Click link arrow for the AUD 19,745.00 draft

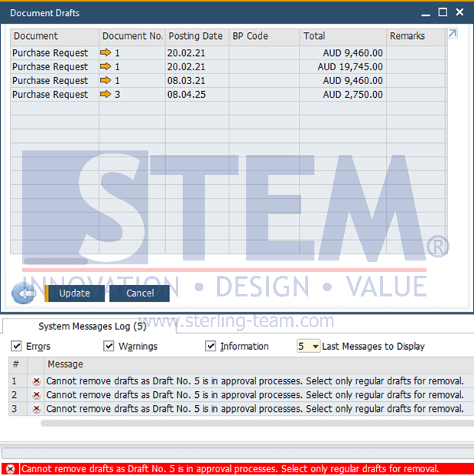tap(106, 67)
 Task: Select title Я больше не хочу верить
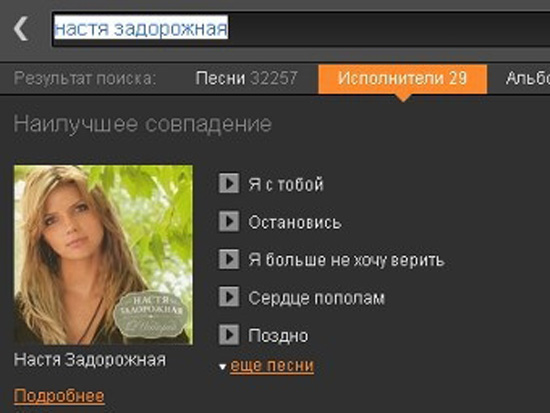pos(346,260)
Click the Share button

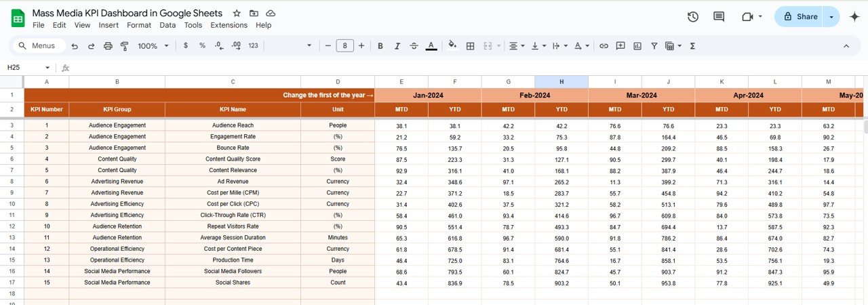click(800, 17)
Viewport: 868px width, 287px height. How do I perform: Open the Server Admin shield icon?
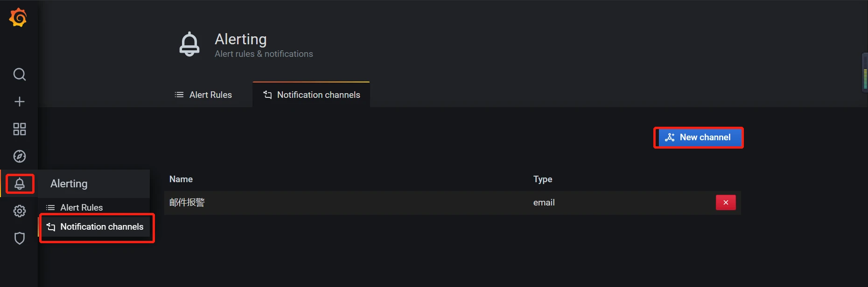point(19,239)
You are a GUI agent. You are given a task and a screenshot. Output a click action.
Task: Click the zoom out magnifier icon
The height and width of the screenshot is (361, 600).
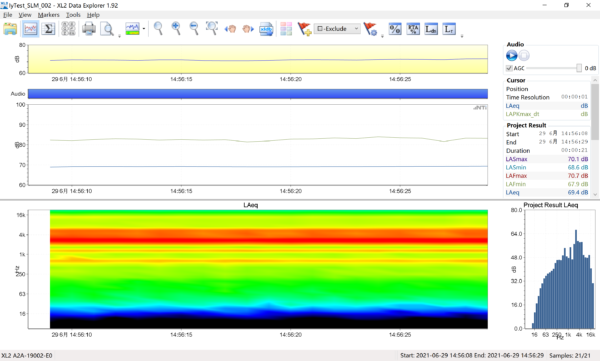point(194,29)
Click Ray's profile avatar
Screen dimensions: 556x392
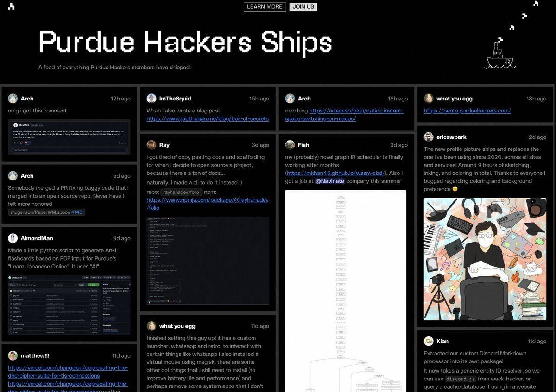pyautogui.click(x=152, y=145)
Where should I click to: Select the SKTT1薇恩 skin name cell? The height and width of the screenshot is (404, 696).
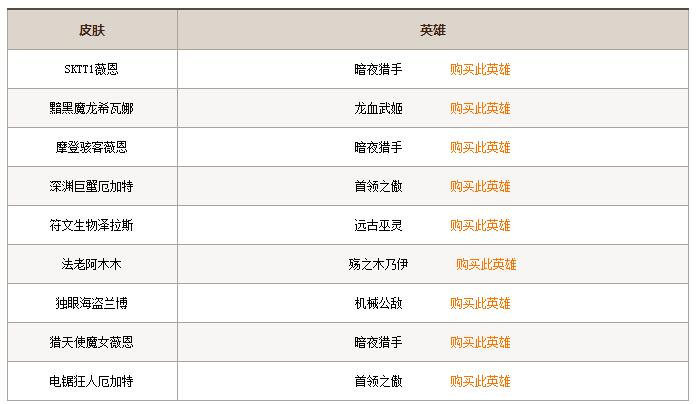click(91, 69)
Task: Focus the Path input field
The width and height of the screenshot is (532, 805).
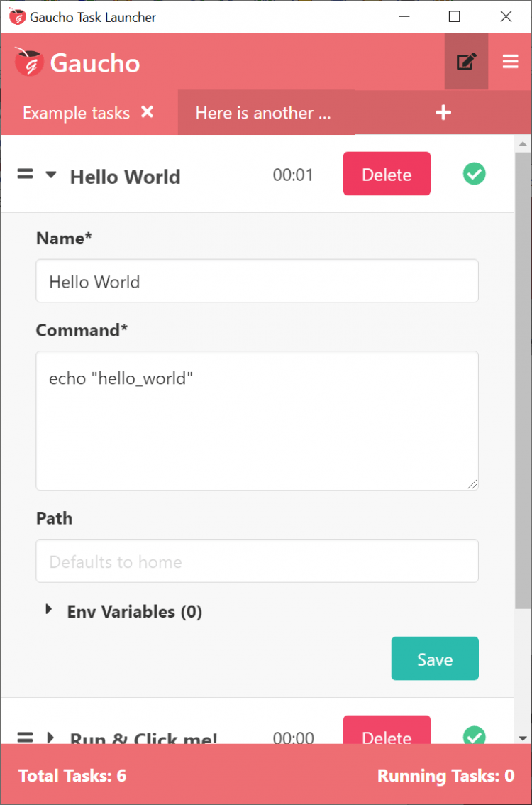Action: 257,562
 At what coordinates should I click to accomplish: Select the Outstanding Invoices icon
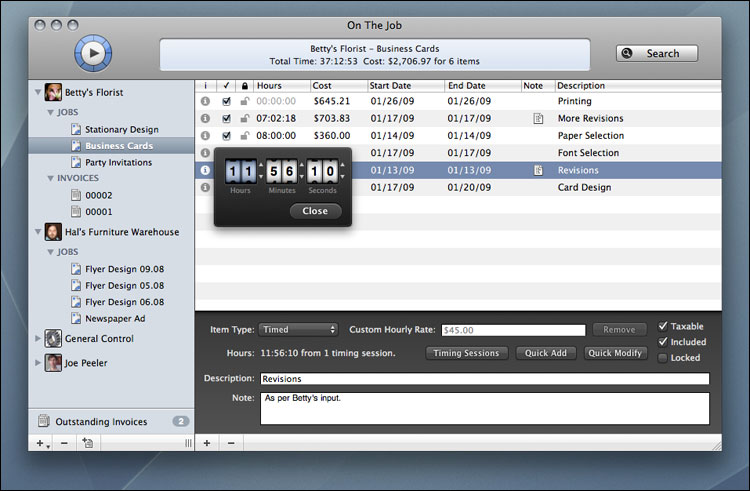click(x=43, y=422)
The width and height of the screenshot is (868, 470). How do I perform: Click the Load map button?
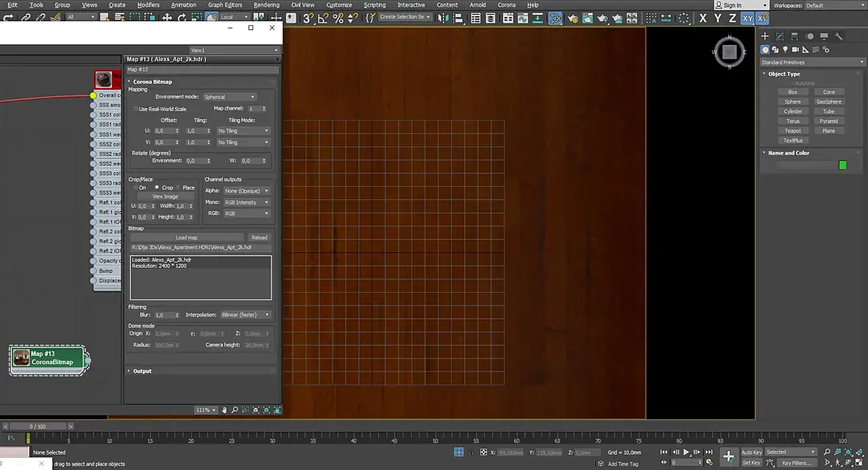pos(187,238)
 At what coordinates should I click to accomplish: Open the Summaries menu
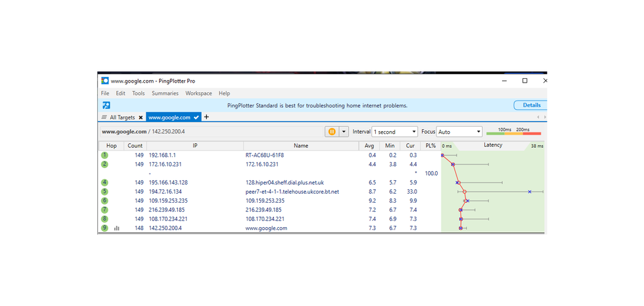click(x=165, y=94)
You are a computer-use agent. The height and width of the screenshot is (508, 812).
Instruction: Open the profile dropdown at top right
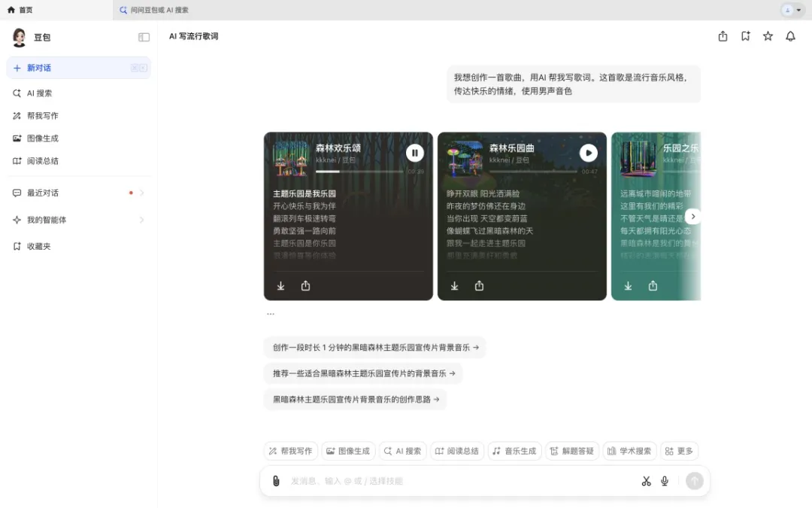(x=792, y=10)
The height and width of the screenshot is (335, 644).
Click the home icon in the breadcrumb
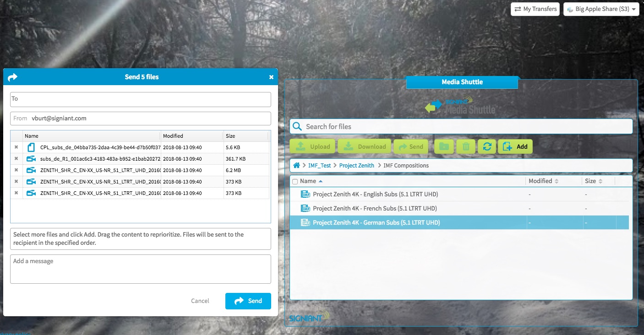(297, 165)
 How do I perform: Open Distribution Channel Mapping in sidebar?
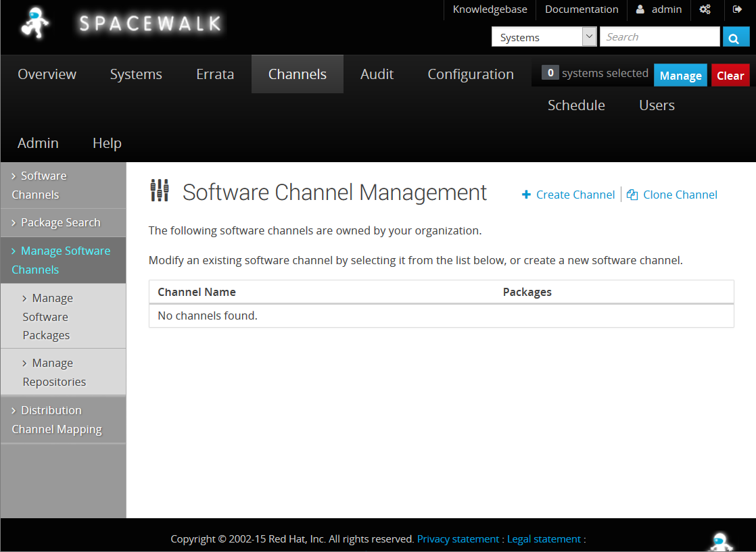(57, 420)
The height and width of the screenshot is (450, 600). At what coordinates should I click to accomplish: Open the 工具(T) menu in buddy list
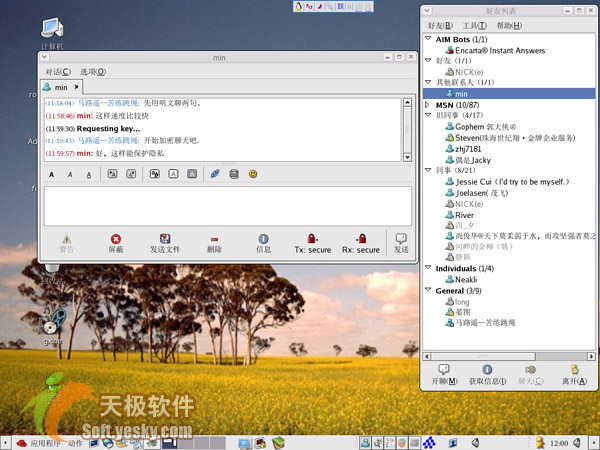475,25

------------------------------------------------------------

Could the entries above be restated word for word, with the pictures left out?

Click link arrow for the AUD 19,745.00 draft

tap(106, 67)
 Task: Select title Я больше не хочу верить
pos(346,260)
Click the Share button

click(800, 17)
Viewport: 868px width, 287px height. How do I perform: Open the Server Admin shield icon?
point(19,239)
You are a GUI agent. You are given a task and a screenshot. Output a click action.
Task: Click the zoom out magnifier icon
The height and width of the screenshot is (361, 600).
point(194,29)
Click Ray's profile avatar
Screen dimensions: 556x392
pyautogui.click(x=152, y=145)
Where should I click to: Select the SKTT1薇恩 skin name cell? The height and width of the screenshot is (404, 696).
click(91, 69)
Task: Focus the Path input field
The width and height of the screenshot is (532, 805).
Action: 257,562
 At what coordinates should I click to accomplish: Select the Outstanding Invoices icon
click(x=43, y=422)
The width and height of the screenshot is (868, 470). How do I perform: Click the Load map button?
pos(187,238)
 At what coordinates should I click to accomplish: Open the Summaries menu
click(x=165, y=94)
You are a computer-use agent. The height and width of the screenshot is (508, 812).
Instruction: Open the profile dropdown at top right
(x=792, y=10)
The height and width of the screenshot is (335, 644).
Click the home icon in the breadcrumb
(297, 165)
 How do I perform: Open Distribution Channel Mapping in sidebar?
(57, 420)
The height and width of the screenshot is (450, 600). At what coordinates should I click to accomplish: Open the 工具(T) menu in buddy list
475,25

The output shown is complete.